Another issue I would like to refer to is recycling of food packaging materials. Although recycling reduces the amount of waste and saves resources, it can introduce unwanted chemicals into our packaging. In 2013, researchers found polybrominated flame retardants in black plastic items used for food packaging. These persistent and bioaccumulative flame retardants probably originated from waste electric and electronic equipment that was illegally fed into the recycling streams. A second example refers to the high concentrations of mineral oils in recycled paper and board, which are usually not removed during recycling processes. Mineral oils easily migrate from such packaging materials into the food. One solution, which would fail at the aspect of sustainability, could be the use of only fresh fiberboard for the production of food packaging. Further solutions could be the introduction of barriers that prevent migration of mineral oils or the use of alternative printing inks.
4. What should be done to improve the safety of food packaging?
Gaps exist in the legislation for food packaging worldwide, which should be filled. Scientists identified new challenges in toxicological research during the last years, which are currently not sufficiently considered during chemical risk assessment. These tasks include, e.g., endocrine disrupting chemicals, critical periods of development and mixture toxicity. At first, endocrine disrupting chemicals may interfere with the hormone system and cause a variety of severe diseases, but they are not routinely assessed. Many endocrine disrupting chemicals are known to be used in the production of food contact materials and may migrate into the food. Secondly, especially unborn children or infants may be easily harmed by chemicals during these critical periods of development. Thirdly, classical risk assessment of chemicals usually looks at only one chemical at a time. This does not reflect reality, because we are steadily exposed to highly complex mixtures of chemicals. It is very difficult to judge, whether these chemicals interfere with each other or if they act just on their own. Although these three developments in toxicology have not been included in the standard risk assessment of food contact materials so far, the awareness towards these issues is steadily growing.
5. What can parents do to safeguard their kids against potentially harmful substances in food packaging? Heat is known to increase migration of chemicals into food, so not microwaving in plastic is a good tip for families. But what about cold? Are frozen foods that come in plastic bags safe from the chemicals in that plastic?

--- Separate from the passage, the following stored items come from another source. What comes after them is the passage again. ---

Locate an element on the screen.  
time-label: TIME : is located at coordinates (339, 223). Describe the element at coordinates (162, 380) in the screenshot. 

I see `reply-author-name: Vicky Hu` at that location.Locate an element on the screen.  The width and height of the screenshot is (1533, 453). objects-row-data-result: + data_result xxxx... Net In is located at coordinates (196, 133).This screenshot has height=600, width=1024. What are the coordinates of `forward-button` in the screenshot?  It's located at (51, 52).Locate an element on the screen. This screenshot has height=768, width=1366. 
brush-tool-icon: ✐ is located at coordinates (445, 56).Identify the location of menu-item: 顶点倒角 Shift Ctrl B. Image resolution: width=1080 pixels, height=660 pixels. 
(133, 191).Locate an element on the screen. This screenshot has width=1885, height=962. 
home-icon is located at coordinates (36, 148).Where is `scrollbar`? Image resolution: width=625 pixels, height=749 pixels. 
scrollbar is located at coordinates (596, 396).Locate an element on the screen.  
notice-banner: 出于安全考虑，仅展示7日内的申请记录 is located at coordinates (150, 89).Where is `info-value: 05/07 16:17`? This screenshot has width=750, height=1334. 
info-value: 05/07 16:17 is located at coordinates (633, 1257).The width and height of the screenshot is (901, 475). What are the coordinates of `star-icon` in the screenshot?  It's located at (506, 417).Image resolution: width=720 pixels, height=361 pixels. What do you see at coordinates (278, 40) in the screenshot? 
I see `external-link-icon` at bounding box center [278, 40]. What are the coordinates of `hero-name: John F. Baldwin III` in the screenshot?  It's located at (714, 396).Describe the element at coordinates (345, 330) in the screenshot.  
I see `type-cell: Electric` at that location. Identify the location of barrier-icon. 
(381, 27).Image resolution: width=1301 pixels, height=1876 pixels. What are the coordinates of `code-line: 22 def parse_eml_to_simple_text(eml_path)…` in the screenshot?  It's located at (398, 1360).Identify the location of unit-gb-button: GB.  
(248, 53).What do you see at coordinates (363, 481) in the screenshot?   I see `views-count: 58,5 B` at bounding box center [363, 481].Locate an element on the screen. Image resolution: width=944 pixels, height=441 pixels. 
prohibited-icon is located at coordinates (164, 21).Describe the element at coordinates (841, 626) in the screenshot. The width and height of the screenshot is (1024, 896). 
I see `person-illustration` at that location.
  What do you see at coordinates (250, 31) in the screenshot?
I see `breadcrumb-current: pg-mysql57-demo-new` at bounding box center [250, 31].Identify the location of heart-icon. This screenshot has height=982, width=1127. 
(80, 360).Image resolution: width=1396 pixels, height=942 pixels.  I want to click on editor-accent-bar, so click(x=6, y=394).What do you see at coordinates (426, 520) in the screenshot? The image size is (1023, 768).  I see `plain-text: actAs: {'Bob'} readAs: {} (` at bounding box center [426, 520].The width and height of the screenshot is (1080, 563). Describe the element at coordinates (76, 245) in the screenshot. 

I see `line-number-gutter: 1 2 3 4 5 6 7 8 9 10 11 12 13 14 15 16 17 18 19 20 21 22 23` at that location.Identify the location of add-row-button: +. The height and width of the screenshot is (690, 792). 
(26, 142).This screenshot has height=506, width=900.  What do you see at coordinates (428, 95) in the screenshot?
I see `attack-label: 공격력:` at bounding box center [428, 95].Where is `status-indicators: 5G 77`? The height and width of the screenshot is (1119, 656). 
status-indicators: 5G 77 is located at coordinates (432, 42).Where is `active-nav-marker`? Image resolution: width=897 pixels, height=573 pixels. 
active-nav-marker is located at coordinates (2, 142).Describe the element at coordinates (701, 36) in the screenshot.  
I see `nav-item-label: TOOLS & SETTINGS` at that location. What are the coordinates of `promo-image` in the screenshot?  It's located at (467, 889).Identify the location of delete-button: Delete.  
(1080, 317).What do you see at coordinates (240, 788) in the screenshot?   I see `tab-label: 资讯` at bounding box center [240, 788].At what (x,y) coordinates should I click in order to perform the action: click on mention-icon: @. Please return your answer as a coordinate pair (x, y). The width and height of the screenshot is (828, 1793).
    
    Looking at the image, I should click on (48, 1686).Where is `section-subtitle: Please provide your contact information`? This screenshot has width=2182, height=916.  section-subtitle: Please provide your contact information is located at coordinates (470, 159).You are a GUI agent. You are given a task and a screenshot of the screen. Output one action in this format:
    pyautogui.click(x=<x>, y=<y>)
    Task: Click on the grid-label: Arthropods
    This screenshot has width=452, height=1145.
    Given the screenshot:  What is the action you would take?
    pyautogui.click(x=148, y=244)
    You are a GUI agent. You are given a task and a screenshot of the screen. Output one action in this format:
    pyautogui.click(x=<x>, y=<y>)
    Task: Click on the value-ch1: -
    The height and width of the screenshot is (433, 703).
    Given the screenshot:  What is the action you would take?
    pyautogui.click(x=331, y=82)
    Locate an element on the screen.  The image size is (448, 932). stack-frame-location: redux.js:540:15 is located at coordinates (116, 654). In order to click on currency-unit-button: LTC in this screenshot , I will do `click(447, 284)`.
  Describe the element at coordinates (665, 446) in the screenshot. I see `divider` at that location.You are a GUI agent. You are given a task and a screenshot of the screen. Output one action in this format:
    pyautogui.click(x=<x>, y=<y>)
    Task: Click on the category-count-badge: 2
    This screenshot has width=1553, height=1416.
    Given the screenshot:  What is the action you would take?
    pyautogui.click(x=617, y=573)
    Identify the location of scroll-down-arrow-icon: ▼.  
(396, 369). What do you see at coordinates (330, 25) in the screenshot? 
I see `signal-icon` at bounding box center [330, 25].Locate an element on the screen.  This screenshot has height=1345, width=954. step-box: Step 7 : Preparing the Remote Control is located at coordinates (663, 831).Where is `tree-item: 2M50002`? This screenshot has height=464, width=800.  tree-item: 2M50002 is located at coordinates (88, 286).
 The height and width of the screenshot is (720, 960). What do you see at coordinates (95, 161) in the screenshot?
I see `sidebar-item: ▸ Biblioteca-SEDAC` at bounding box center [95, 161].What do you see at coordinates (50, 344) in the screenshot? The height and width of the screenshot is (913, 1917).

It is true that the migration rate of chemicals from the packaging into the food is increased at hot temperatures. This also means that the chemical migration rate is decreased during the storage period in the freezer. However, we have to consider that the food may have been filled into its packaging when it was still hot or that it was even heated in the packaging before freezing. Further, the packaging of the frozen food may also be recommended for heating in the microwave or oven. Under these conditions, the alleged advantage of reduced chemical migration during freezing might be easily neutralized.
Parents may prepare meals with fresh and unprocessed products. When buying packaged food, they also may have a look at the packaging size: instead of buying four or six little portions of a certain food (e.g. yogurt), it may make sense to buy one big portion. This will reduce the surface-to-volume ratio, which is directly linked to the total amount of chemical migration. And of course it will also reduce the amount of waste.